Among the lines below, copy exactly those from the one with "Open the Board ID info tooltip icon" through the one with "Viewport: 1883px width, 912px height.", counting both ends.
The input START
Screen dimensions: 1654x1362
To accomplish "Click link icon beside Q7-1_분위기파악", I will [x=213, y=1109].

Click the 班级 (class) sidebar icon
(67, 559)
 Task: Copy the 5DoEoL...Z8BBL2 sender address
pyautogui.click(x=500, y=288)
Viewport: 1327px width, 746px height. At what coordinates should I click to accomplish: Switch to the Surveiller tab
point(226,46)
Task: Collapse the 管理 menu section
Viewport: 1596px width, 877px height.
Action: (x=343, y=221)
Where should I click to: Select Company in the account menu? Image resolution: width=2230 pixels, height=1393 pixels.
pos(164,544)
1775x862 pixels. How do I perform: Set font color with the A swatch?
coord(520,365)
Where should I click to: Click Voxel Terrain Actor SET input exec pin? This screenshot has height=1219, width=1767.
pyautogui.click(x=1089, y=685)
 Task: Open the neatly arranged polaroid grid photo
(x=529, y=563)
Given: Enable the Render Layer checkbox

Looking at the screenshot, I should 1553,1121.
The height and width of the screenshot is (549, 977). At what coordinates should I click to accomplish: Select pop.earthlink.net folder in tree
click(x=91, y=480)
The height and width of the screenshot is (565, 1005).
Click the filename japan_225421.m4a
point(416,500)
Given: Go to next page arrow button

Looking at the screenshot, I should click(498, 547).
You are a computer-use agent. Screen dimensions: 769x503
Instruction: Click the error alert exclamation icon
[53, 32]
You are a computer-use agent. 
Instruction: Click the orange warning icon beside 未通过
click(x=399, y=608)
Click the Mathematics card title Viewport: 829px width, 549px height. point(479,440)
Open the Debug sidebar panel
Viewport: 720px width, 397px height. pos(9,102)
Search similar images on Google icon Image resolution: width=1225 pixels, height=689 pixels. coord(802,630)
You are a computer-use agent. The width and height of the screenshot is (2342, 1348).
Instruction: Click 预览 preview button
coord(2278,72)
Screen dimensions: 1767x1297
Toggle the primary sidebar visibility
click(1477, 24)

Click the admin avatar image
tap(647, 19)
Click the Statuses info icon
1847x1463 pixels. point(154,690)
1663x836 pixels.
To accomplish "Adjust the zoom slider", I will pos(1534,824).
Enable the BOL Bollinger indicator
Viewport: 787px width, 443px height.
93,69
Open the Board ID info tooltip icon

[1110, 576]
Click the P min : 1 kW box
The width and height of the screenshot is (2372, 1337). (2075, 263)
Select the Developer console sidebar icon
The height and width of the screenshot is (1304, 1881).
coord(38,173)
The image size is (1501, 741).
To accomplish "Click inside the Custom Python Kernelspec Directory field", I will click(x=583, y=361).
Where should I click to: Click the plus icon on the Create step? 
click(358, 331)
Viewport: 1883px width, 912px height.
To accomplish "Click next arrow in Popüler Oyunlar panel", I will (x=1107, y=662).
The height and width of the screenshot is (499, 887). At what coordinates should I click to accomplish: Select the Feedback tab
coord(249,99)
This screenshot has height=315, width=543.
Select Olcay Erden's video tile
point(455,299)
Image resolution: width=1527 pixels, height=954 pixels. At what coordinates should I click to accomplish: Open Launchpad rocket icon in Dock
The input END
■ Response for this exercise
Open the Board ID info tooltip icon

[1110, 576]
Click the P min : 1 kW box
The width and height of the screenshot is (2372, 1337). (2075, 263)
Select the Developer console sidebar icon
The height and width of the screenshot is (1304, 1881).
coord(38,173)
The image size is (1501, 741).
To accomplish "Click inside the Custom Python Kernelspec Directory field", I will click(x=583, y=361).
Where should I click to: Click the plus icon on the Create step? 
click(358, 331)
Viewport: 1883px width, 912px height.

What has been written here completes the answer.